We have discipline problems. The students randomly mill around in the hallways, don't go to class, and don't go to detention. There's no school-wide policy enforced about behavior, and no followthrough for student mis-behavior, unless the teachers do it themselves. Evidently ... and this is complete rumor at this point ... subs coming to the building most dislike doing their time in our quadrant, because the students have the most behavior problems. Other schools have, for example, a staffed detention block after school, with a list of who's supposed to be there, and calls home if they don't show up. Do we? No.
My eventual goal is to get myself into one of the exam schools. The O'Bryant math-and-science school would be the most likely, I expect. It's "low man" on the three-school totem pole, but the students would be a world ahead of the ones here. I consider my time in West Roxbury to be plugging in my hours and sharpening my skills until I'm ready for an exam school. I'm not likely to switch to the suburbs; I can retire after ten years in the BPS, and I'm already a third of the way there. Damn!

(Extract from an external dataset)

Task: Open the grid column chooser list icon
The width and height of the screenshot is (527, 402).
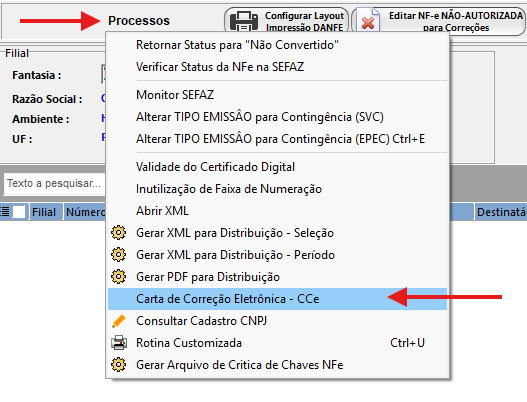Action: click(5, 212)
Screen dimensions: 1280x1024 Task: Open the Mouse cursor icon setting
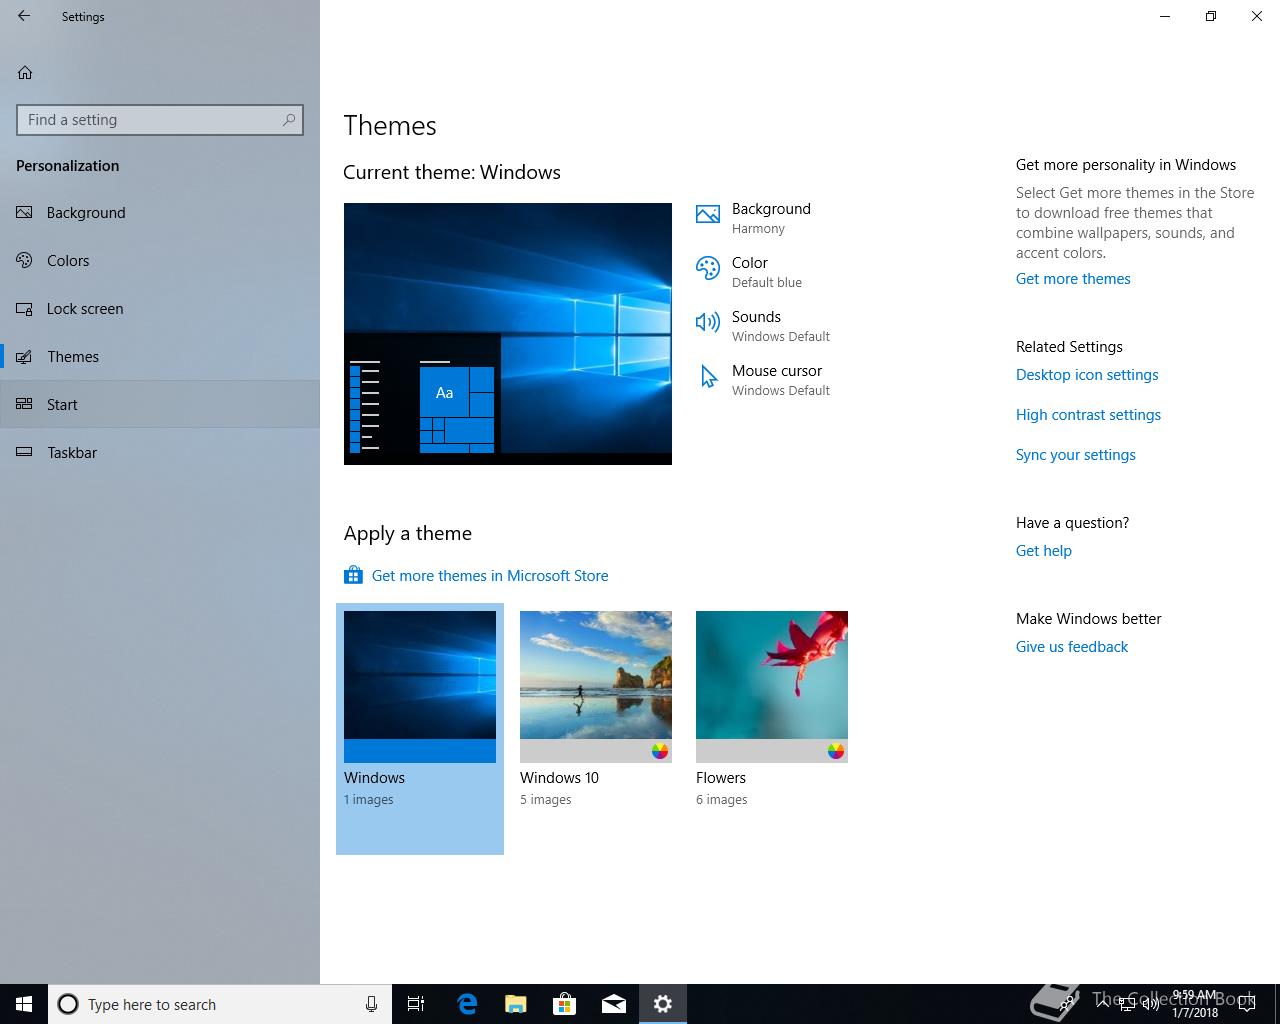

|Monday, December 21st, 2009|
|From freshmen to seniors, and then to ... who knows!
Remember four years ago, when I was trying to get some students into the MIT SEED program? http://hauntmeister.livejournal.com/258743.html
One of them got in, and he's kept with it for the last four years. I'm now writing his college recommendation letter; he's one of the top students I've ever met, and he's shooting for the top ... Harvard is on his application list. (It would be nice if Yale were in there, but I won't be disappointed with Harvard. :-)
Four years in one school is nice. The students I first met as freshmen are now starting to look at the end of their senior year, and of high school. Who knows where they will wind up? Some, I'm sure, in jail. Some are already there. Many working honest if unexciting jobs, a few as managers of Dunkin Donuts or a Burger King, and maybe one at Harvard or MIT, and then to change the world. Starting from food stamps and free lunches.
If you watched "So you think you can dance?", you would have seen Russell take the prize of "America's favorite dancer". He went through BAA, the Boston Arts Academy, my internship school. I didn't know him, but I know the teachers and classes he would have taken. And he was a street dancer in Roxbury.
It's nice to see that the American public education system can have its share of successes, and on occasion provide talented young people, no matter how rough or impoverished their situation, the opportunity to rise to the level of their true ability.
|Monday, December 7th, 2009|
|Counting down to Christmas break...
So we're done with the longest single stretch of school ... now we just hopscotch from one vacation to another until school is over for the summer! This will be a particularly gratifying year for me; the students I first met as freshmen are now graduating. There's so much potential in these young people ... if only it were fully realized instead of being dissipated or disrupted.